PROVIDED TEXT
____________

Combining HIE, social services data to cut ED visits proves difficult

Emergency room sign

Photo credit: Getty/Nils Versemann

A project to coordinate services to reduce emergency department visits by homeless “super users” in Humboldt County, California, has run into thorny data governance and interoperability issues.

The project, to reduce ER visits by 15 percent among this population, is part of the Community Health Peer Learning Program, funded through a $2.2 million award from the Office of the National Coordinator for Health IT, reports Healthcare Informatics.

It involves care coordination through the North Coast Health Improvement and Information Network (NCHIIN), a nonprofit HIE that connects data from area hospitals, doctor’s offices and labs and social service work by the Humboldt County Department of Health and Human Services.

Nine months into the project’s 18-month timeline, the interface connecting the two agencies has gone live.

Yet, while the Homeless Management Information System that the U.S. Department of Housing and Urban Development requires across the U.S. has been useful in bringing county information into the project, the inflexibility of the old “big iron” system made it difficult for the HIE to send data back to it. And case managers didn’t use it on a day-to-day basis anyway.

____________

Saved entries
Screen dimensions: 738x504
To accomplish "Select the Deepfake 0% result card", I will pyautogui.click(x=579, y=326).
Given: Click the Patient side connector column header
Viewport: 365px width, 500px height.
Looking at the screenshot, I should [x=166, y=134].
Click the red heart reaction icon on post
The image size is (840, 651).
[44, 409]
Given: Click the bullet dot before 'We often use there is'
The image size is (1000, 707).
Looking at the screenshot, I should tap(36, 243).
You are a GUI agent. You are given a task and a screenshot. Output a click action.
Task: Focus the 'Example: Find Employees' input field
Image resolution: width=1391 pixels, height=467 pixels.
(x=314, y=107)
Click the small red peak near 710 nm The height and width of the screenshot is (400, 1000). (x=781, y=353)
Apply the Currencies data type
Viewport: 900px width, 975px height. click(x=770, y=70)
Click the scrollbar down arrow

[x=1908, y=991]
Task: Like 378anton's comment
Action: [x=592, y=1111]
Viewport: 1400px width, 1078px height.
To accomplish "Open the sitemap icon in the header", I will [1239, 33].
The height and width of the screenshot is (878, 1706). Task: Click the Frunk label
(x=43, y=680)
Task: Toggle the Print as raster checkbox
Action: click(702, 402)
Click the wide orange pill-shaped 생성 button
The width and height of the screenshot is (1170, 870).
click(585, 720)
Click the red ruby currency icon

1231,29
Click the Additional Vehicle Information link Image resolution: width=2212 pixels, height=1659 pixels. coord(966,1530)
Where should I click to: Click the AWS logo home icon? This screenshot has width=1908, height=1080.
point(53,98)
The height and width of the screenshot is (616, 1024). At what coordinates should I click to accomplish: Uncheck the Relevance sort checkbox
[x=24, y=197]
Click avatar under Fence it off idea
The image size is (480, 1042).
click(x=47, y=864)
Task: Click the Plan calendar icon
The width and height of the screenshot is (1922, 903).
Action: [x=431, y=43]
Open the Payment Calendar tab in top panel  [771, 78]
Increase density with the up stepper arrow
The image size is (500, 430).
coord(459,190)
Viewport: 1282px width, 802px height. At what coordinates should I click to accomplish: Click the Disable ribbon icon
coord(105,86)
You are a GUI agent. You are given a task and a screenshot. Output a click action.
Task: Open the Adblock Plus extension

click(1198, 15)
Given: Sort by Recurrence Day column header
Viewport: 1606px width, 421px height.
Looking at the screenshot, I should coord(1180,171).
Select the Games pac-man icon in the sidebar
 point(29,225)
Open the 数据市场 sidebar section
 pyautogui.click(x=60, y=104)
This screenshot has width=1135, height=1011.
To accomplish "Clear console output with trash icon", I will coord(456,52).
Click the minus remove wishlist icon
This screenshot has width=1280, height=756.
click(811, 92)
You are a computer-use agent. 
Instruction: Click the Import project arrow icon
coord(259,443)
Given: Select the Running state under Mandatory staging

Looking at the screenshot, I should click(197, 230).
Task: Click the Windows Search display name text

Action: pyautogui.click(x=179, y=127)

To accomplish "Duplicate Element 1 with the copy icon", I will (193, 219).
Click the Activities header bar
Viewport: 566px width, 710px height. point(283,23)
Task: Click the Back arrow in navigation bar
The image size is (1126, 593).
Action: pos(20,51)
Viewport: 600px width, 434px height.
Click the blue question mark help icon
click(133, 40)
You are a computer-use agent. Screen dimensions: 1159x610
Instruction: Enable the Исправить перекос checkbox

____________

Could you continue the article about the Humboldt County emergency department project from the point where it stops? None of the saved entries is needed for what is asked here.

ANSWER TO THIS PROBLEM
Instead, a new cloud-based care-coordination system is being implemented for case workers to understand clients’ healthcare encounters and how to follow up, according to Healthcare Informatics.

Another big challenge has been obtaining and tracking patient consent forms allowing data to be shared among services and providers. Project leaders are trying to understand data governance in systems containing both protected health information (PHI) and non-PHI. That might require regulatory guidance at the federal level, they say.

And they’ve been trying to understand all the various players and where overlaps occur when non-governmental organizations contract with the county to perform some services. Meanwhile, project leaders remain optimistic about their chances of success, according to the article.